Inspiration

Information about cancer and related diseases is scattered across many different places. Some of it lives in structured knowledge graphs like Hetionet, which aren’t easily accessible to most people. Some of it is buried inside research papers and clinical trials that are difficult and time-consuming to navigate. While frontier AI tools can summarize information quickly, they are known to hallucinate or provide answers without clearly showing where the information comes from.

We felt there was a gap between powerful biomedical data sources and accessible, trustworthy question-answer systems.

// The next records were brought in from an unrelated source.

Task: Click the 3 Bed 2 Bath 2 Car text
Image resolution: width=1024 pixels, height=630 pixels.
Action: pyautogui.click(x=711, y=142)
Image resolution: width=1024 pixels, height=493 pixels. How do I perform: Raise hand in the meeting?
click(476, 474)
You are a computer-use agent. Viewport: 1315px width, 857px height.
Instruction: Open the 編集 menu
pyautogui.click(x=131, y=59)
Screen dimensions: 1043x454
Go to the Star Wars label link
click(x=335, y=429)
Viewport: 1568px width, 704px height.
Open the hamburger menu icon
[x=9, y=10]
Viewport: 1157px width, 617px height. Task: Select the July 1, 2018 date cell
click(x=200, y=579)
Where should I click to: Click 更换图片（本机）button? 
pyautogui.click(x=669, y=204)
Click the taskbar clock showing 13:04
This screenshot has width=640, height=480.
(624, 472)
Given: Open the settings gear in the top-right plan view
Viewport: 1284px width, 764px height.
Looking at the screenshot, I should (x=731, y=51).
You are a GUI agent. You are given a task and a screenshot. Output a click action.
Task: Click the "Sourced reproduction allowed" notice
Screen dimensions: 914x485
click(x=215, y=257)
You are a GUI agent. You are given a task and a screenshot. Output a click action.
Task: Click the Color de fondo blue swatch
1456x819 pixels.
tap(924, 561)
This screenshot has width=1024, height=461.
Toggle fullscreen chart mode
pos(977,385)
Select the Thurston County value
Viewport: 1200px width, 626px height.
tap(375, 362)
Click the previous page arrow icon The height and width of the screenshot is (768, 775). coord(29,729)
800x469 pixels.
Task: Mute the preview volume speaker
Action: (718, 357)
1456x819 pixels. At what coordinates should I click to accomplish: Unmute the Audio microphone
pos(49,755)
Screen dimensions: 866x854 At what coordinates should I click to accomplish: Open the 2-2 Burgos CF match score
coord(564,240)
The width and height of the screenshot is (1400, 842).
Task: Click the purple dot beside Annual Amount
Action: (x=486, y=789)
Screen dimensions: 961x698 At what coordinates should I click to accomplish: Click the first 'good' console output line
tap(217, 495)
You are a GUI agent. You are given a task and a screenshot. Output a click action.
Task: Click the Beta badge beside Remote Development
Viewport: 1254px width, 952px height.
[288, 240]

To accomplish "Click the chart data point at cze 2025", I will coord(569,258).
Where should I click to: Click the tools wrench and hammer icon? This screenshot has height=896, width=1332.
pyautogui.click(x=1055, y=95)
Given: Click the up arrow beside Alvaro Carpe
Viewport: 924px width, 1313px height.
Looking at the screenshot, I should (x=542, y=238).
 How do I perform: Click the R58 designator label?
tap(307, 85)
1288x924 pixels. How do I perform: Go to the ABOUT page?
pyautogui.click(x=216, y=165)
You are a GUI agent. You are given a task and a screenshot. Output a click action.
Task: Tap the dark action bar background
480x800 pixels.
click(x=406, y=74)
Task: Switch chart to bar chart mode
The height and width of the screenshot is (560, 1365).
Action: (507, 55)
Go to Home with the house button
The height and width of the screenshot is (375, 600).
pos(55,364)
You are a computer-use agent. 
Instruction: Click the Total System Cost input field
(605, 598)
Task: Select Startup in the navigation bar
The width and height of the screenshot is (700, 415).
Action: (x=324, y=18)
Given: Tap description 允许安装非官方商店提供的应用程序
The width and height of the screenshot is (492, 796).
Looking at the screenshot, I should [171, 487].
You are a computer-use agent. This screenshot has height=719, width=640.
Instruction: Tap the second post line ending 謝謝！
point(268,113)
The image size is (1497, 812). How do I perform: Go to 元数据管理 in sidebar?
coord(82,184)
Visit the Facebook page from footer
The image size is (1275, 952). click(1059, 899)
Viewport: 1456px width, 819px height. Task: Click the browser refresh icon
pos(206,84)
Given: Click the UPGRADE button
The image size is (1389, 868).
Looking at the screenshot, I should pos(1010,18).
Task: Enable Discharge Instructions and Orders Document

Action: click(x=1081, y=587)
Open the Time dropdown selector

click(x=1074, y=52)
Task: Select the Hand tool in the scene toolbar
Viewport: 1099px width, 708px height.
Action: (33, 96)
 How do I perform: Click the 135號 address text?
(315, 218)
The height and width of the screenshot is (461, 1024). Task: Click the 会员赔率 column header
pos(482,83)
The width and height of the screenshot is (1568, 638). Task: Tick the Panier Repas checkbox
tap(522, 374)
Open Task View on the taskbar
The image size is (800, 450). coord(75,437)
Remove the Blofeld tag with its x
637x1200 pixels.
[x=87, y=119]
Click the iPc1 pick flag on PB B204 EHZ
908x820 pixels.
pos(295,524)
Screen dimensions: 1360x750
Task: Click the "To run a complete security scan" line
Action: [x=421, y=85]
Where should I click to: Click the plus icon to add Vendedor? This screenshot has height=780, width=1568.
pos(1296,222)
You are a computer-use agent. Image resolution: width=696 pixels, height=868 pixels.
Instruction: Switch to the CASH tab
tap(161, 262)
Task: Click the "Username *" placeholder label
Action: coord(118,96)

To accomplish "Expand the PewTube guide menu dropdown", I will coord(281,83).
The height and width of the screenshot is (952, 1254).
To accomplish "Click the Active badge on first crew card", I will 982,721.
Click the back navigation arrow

We wanted to build something that acts as a one-stop, question-driven resource for cancer knowledge — a system that understands meaning rather than just keywords, retrieves information from curated biomedical sources, and clearly points users back to where that information came from.

We built OncoPhrase with that goal in mind. It combines structured graph data, research literature, and clinical trial information into a single semantic search layer, and then uses an LLM only to summarize retrieved evidence. The result is a tool that can serve a wide range of users — from individuals curious about cancer biology, to patients and families trying to educate themselves, to researchers looking to quickly explore associations between genes, diseases, and treatments.

That motivation is what led us to build OncoPhrase.

What it does

OncoPhrase is a domain-grounded semantic discovery engine for oncology. It allows users to ask natural-language questions about cancer-related genes, diseases, drugs, and clinical trials, and retrieves relevant information based on meaning rather than exact keyword matches.

Users can ask questions such as:

  • “genes associated with lung cancer”
  • “drugs used in EGFR-mutated tumors”
  • “clinical trials related to BRCA1”
  • “mechanisms of resistance in melanoma”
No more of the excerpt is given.